Currently we bind a managed hostdev back to the host driver (or
"unbind" from the perspective of the stub driver) immediately upon
receiving a DEVICE_DELETED event from QEMU. In cases where we have
more one device from the group attached to a guest, this runs the risk
of putting the group in a "non-viable" state where both a guest and
host are using devices from a group simultaneously.

This patch addresses this by deferring the unbind step until all
hostdevs from a group have been detached from the guest. In the
meantime, they are left on the drvManager's inactiveList, in a similar
state as they would be if they were unmanaged devices that were bound
to VFIO via nodedev-detach but not yet plugged into a guest.

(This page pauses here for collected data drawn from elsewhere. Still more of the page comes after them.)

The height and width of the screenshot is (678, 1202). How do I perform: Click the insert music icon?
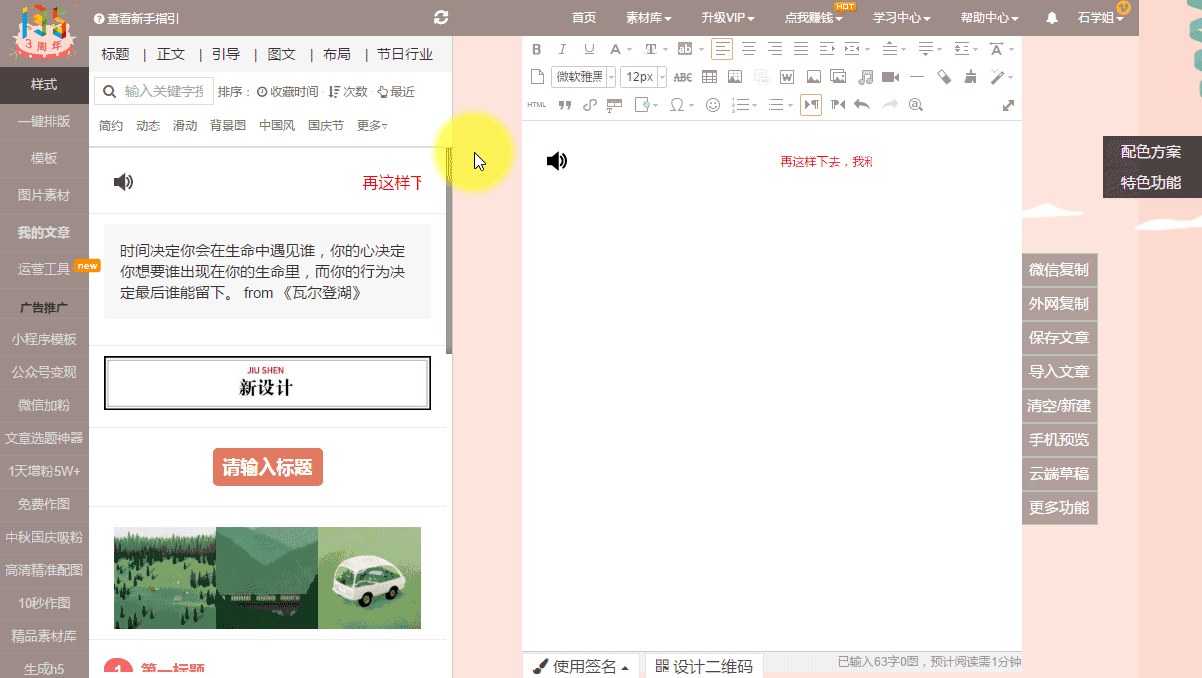pos(865,77)
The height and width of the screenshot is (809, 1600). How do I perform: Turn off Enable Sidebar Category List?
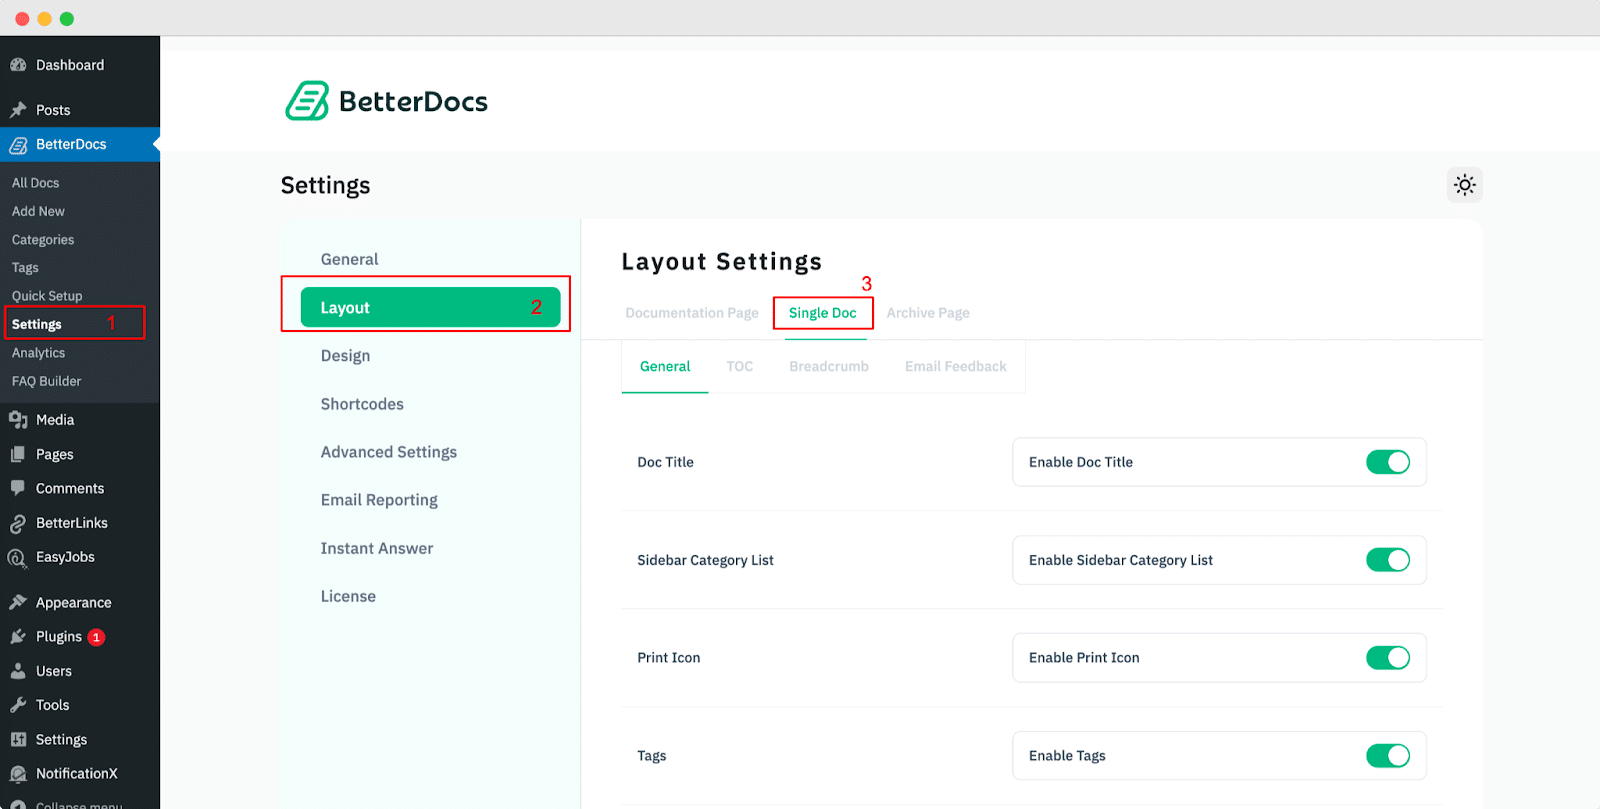[x=1387, y=560]
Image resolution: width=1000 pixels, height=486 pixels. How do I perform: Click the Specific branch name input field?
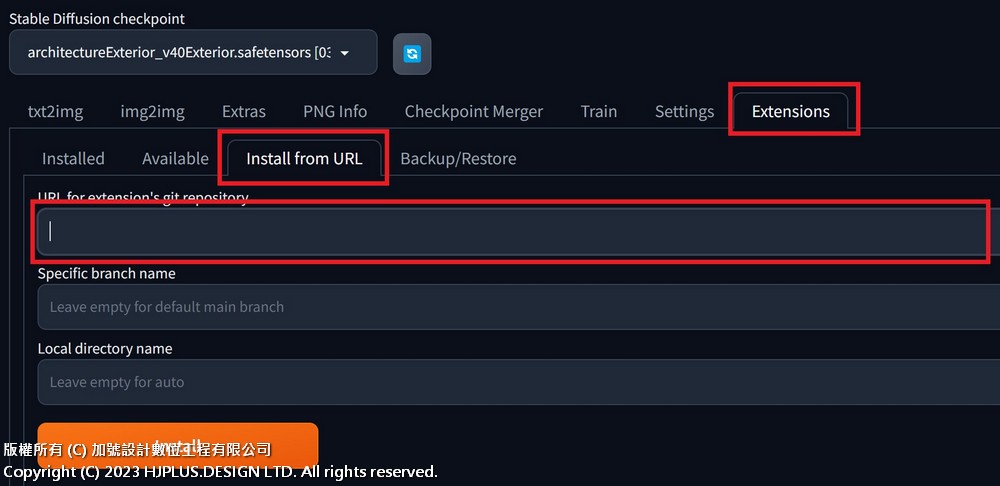pyautogui.click(x=510, y=307)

Signed-off-by: Michael Roth <mdr...@linux.vnet.ibm.com>
---
 src/libvirt_private.syms |  3 ++
 src/qemu/qemu_hostdev.c  | 16 +++++++++
 src/qemu/qemu_hostdev.h  |  4 +++
 src/qemu/qemu_hotplug.c  | 16 ++++++++-
 src/util/virhostdev.c    | 90 ++++++++++++++++++++++++++++++++++++++++++++++++
 src/util/virhostdev.h    |  8 +++++
 src/util/virpci.c        | 27 +++++++++++++++
 src/util/virpci.h        |  1 +
 8 files changed, 164 insertions(+), 1 deletion(-)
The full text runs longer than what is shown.